Tag Archives: Ivor Catt

Radical Feminism, the ‘Commentariat’ and Curriculum Transformation in the UK

Ivor Catt, January 2005

The Government has failed to offer families a (divorce) system that works. You have to start by bringing the judges, experts and stakeholders on board to agree what sort of orders the Courts should make. That way, you know what you’re trying to deliver. Then you build a legal system to deliver it. The Government never did its homework. It forgot the foundations.

It’s the same old gerry-building: “Anything goes”, Theresa May, Shadow Minister for the Family, said at the Conservative Party Conference, 2004.

Theresa May is wrong. She does not know that the attack on the traditional family has been built over many years after extensive homework. The attack is spearheaded by a large number of activists in the Cabinet, strongly supported by the Prime Minister’s wife Cherie Blair, inconsistently, because she is a staunch Catholic. In a crucial vote two years ago, it was reported that when the Cabinet was split 50/50, her husband laid his casting vote against the family.

Most of the reasons for and strategy for the attack on the family can be read in radical feminist literature, much of it published by members of the Cabinet, by their co-authors, and by Judge Cherie Blair. Some of it is readily available, but not understood by journalists.

Our sex equality envoy in Baghdad.
The government has sent a “gender equality” officer to Baghdad to help emancipate Iraqui women, writes Maurice Chittenden from the (Sunday) Times. Patricia Hewitt, the trade and industry secretary and minister for women, has seconded an expert from her equality unit in Whitehall to the new Office of Reconstruction and Humanitarian Assistance (ORHA) in Iraq (Sunday Times, June 15, 2003, p9.)

This initiative follows the American plan to put an American female general in charge of Baghdad. A year later, nearly all the young American and British soldiers dying in Fallujah and elsewhere fighting to give equality to Iraqui women are male. Do our objectives in Iraq include encouraging Iraquis to appoint female mullahs, in line with our female Bishops in England and the USA?

On page vii in the forward to her 1993 book The Century Gap. 20th Century Man. 21st Century Woman., Cabinet Minister Harriet Harman wrote;

“Over the past twenty years Patricia Hewitt, Anna Coote and I have developed our ideas together.”

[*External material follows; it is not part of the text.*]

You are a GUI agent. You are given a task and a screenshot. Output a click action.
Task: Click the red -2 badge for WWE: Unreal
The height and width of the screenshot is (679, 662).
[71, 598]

Both Harriet Harman and Patricia Hewitt are members of Tony Blair’s Cabinet, the small executive committee which governs Britain. On page 58, Harman writes;

“ …. Husband(s) …. must exercise within their homes the rules of common courtesy and respect which they practice at work.”

In 1982, in the middle of those twenty years, Anna Coote (1, 2) joined with lesbian Beatrix Campbell to publish their book “Sweet Freedom”. They wrote;

“Feminists have had to contend with some powerful myths. One is that sex is a purely natural phenomenon and therefore apolitical …. Another is that the natural expression of sexuality is what we know as heterosexuality. A third is that a woman’s sense of her own sexuality is natural, rather than something that has been constructed by social and economic factors. …. (p212) Conventional heterosexual practice – that bizarre mixture of myth and coercion – is defended more vigorously than any other precept on which our society is supposed to be founded. (p213)

Allegation that Domestic Violence inheres in the conventional family, and is always perpetuated by men, is the counterpoint to the belief that copulation is an unnatural social invention imposed by patriarchy on naïve and disempowered women. In Coote’s book we read;

“ …. Men regularly beat up women in the privacy of their homes …. The public had to face the fact that domestic violence was widespread and often severe. …. (p40) wife-battering is not the practice of a deviant few, but something which can emerge in the ‘normal’ course of marital relations. (p.41)”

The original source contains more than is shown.